Geçmiş dönemlerde yaşanan kuraklık tehlikesinin, son dönemlerde alınan yağışla son bulmayacağını belirten Akkuş, yağışın az olacağı dönemlerin ilerleyen yıllarda tekrar görüleceğini söyledi.
Van Gölü'nün Türkiye'nin en büyük iç su balık stokunu barındırdığı söyleyen Dr. Öğretim Üyesi Akkuş, "Van Gölü bildiğimiz üzere ülkemizin en büyük iç su balıkları stokunu barındırıyor. Van Gölü'nde yaşayan endemik bir tür olan inci kefalleri yaşamlarını her ne kadar Van Gölü'nün tuzlu ve sodalı sularında geçirse de, köken olarak tatlı su balığı. Dolayısıyla üreme dönemi olan nisan ve mayıs aylarında üremek için sürüler halinde Van Gölü'ne dökülen dereler ve akarsulara göç ediyor. İşte bu noktada Van Gölü'ne dökülen akarsular sadece bir akarsu olmanın ötesinde daha büyük anlamlar taşıyor." dedi.
"SUYU YÖNETEMEDİK"
Mevcut su potansiyelini yönetememekten yakınan Akkuş, "Maalesef son üç yıldır inci kefalleri sağlıklı bir üreme gerçekleştiremedi, çünkü suyu yönetemedik, akarsularımızda su kalmadı. Özellikle Van Gölü'nün kuzey tarafından göle dökülen en büyük akarsulardan biri olan ve Çaldıran İlçesi sınırlarından doğarak Van Gölü'ne dökülen Bendimahi Çayı maalesef gölle buluşamadı. Çünkü akarsuyun gölden itibaren 23'üncü kilometresinde yer alan Devlet Su İşlerine ait sulama regülatörü aracılığıyla deredeki bütün su, tarımsal sulama için kesildi. Hal böyle olunca maalesef inci kefalinin üreme süreci büyük bir sekteye uğramış oldu." şeklinde konuştu.

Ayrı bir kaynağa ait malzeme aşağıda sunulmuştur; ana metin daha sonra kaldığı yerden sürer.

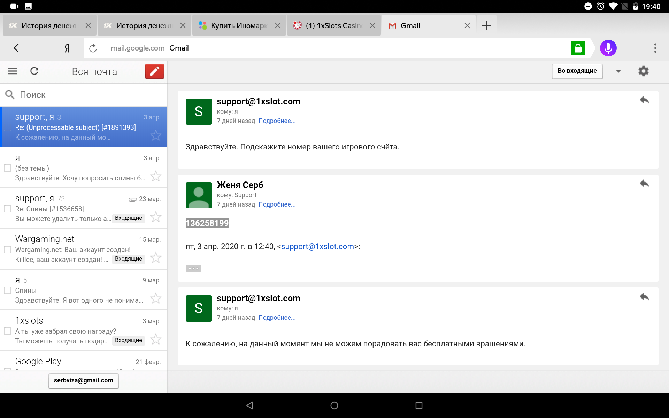Open Gmail settings gear icon

coord(643,71)
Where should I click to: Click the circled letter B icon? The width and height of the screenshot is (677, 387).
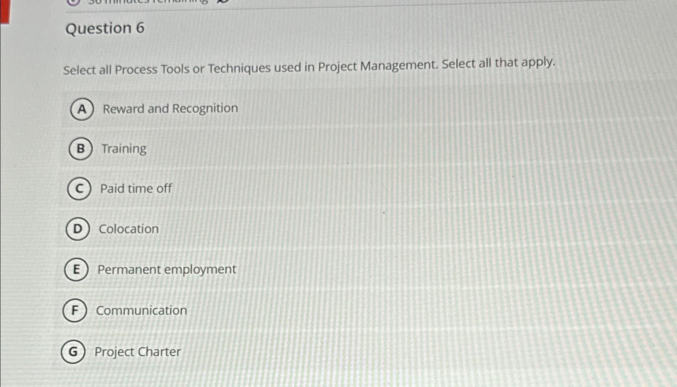pos(80,148)
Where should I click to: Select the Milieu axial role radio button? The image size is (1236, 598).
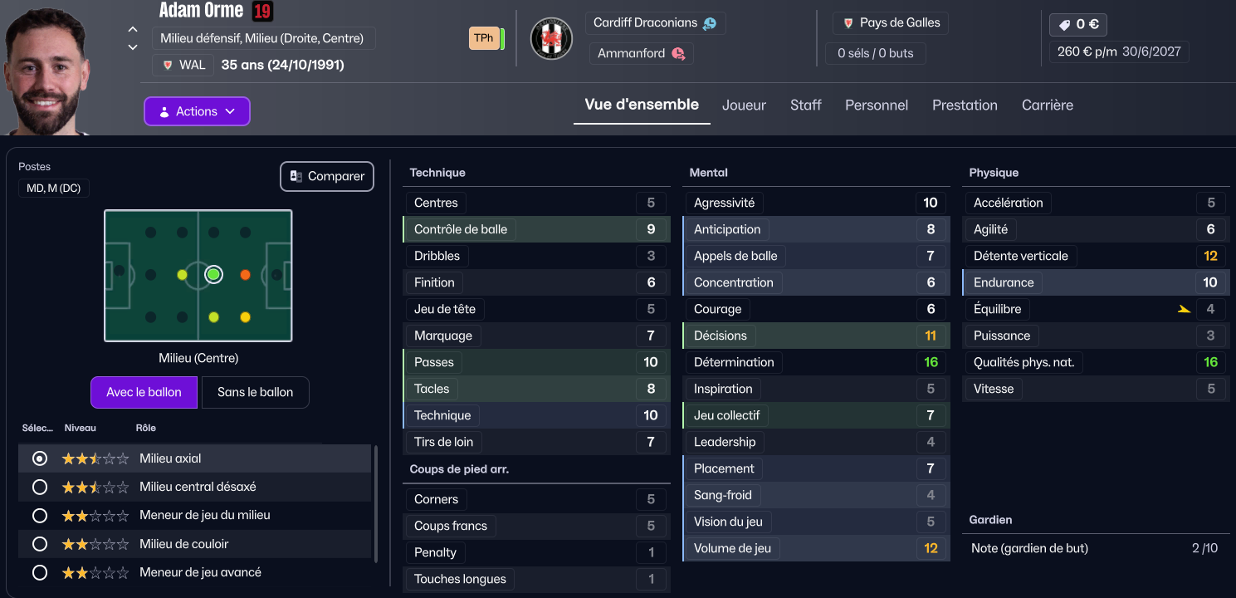tap(39, 458)

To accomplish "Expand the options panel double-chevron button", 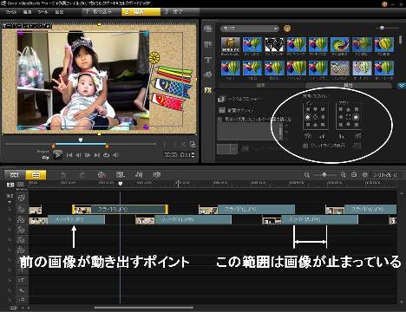I will pos(401,86).
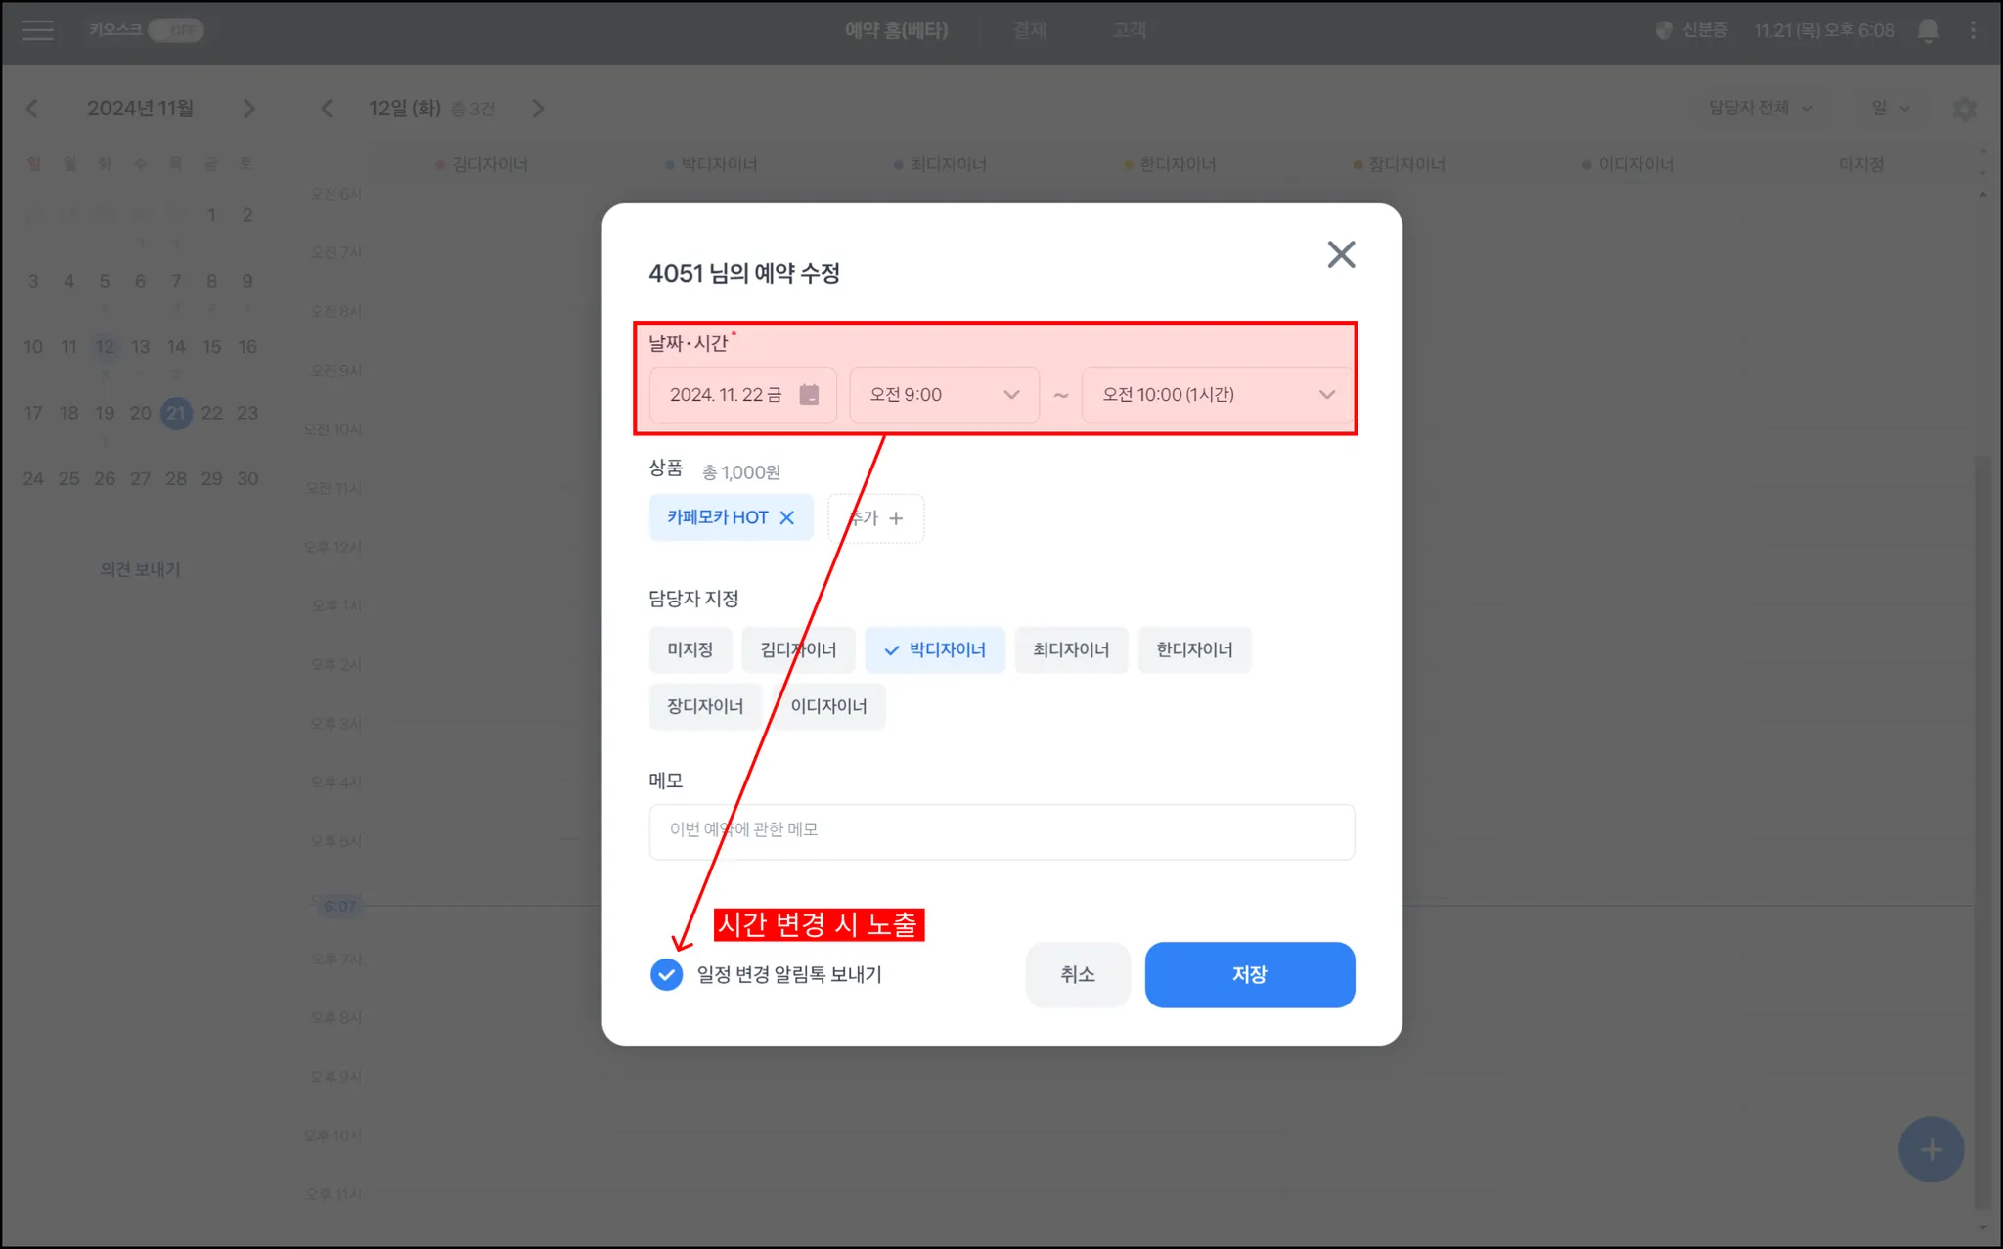Select 김디자이너 as the assigned staff
This screenshot has height=1249, width=2003.
point(798,650)
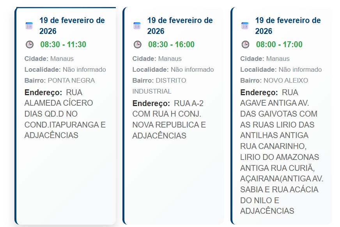Select the date heading on the Distrito Industrial card
The width and height of the screenshot is (340, 227).
point(180,26)
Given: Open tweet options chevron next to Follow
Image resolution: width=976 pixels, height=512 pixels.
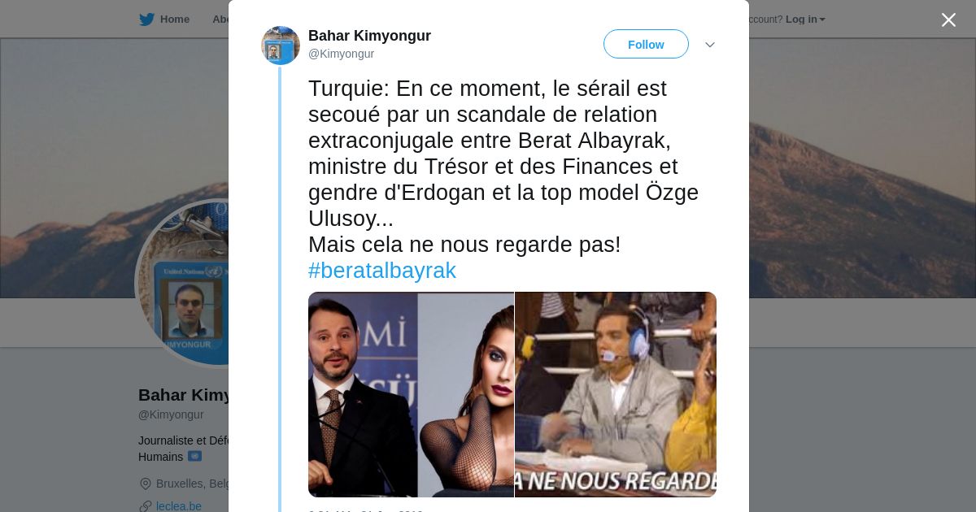Looking at the screenshot, I should [709, 45].
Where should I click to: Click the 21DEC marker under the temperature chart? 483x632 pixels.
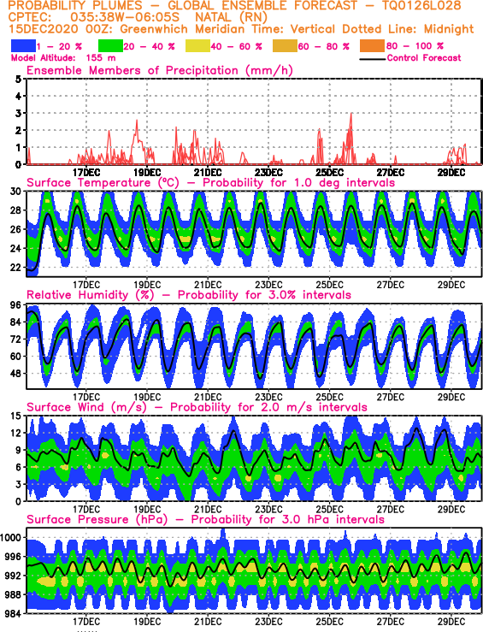[x=208, y=285]
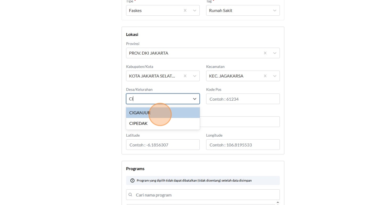This screenshot has height=205, width=366.
Task: Clear the Kabupaten/Kota selection
Action: [185, 76]
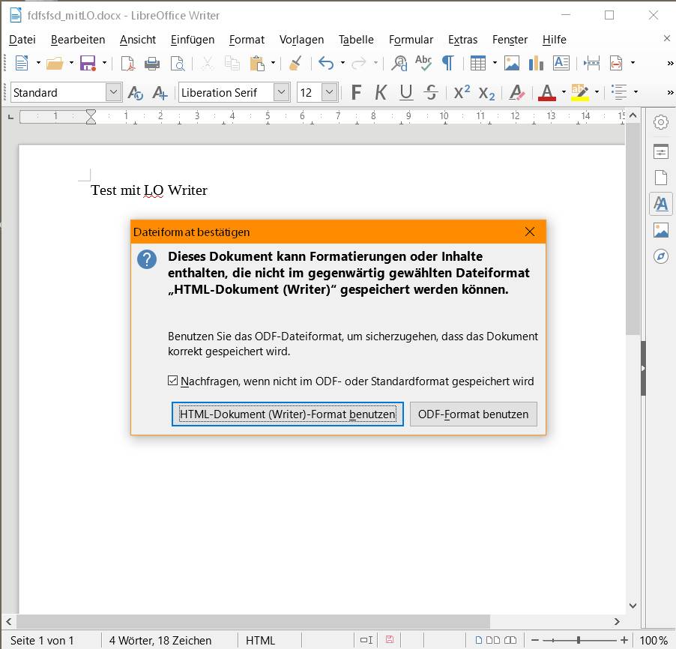Export the document as PDF
The image size is (676, 649).
coord(126,64)
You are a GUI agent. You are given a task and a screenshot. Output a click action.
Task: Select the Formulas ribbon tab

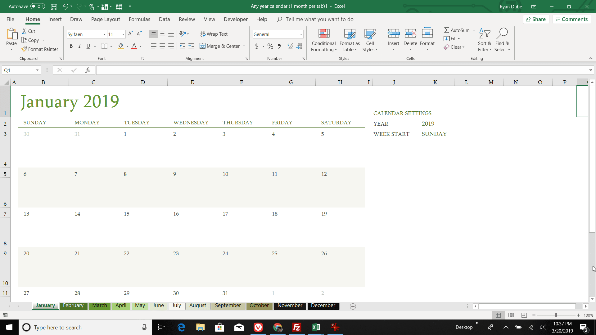[138, 19]
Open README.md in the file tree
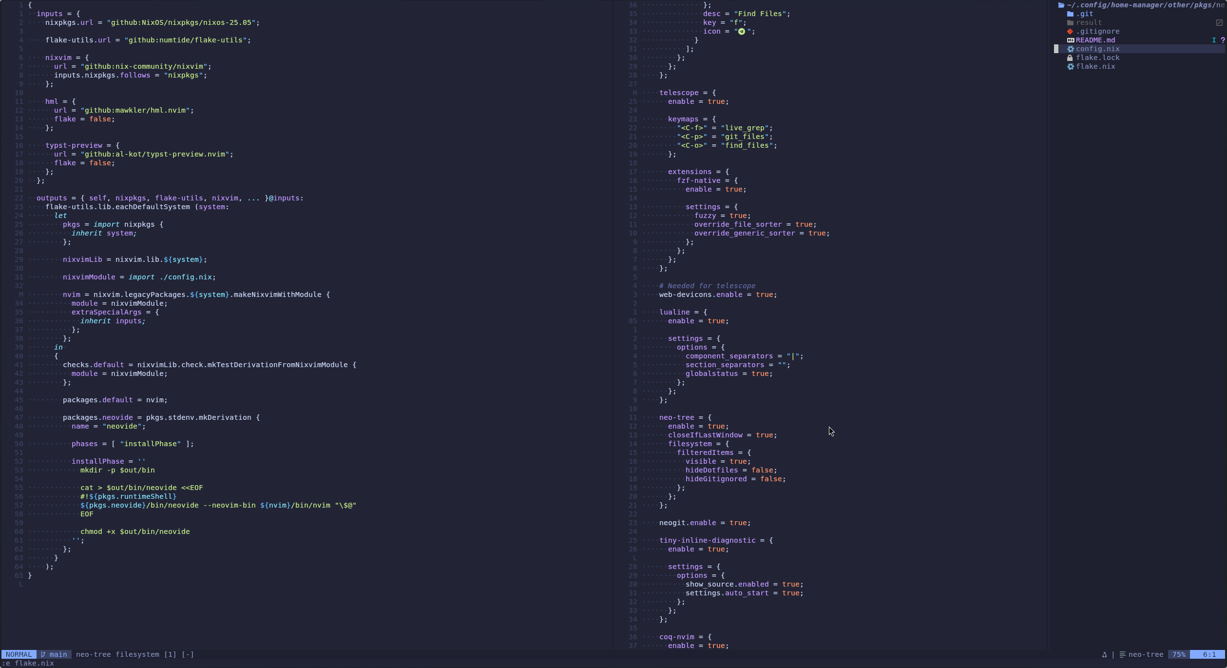1227x668 pixels. (1095, 40)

“YAĞIŞLARIN ÜREMEYE ETKİSİ OLACAK”
Van'ın son 21 yılın en yüksek yağış miktarını aldığını da göz önünde bulundurarak konuşan Akkuş, bu yıl yaşanan yoğun yağışın ve akarsulardaki debi artışının inci kefalinin üremesine olacak etkisini, "Bu miktardaki yağışın inci kefali neslinin sürmesine büyük etkisi olacak. Fakat biz o etkiyi 3-4 sene sonra göreceğiz. Çünkü akarsulardaki doğan yavrular ancak, doğdukları derelere 3 yıl sonra stoka katılacaklar sonra gelecekler." sözleriyle açıkladı.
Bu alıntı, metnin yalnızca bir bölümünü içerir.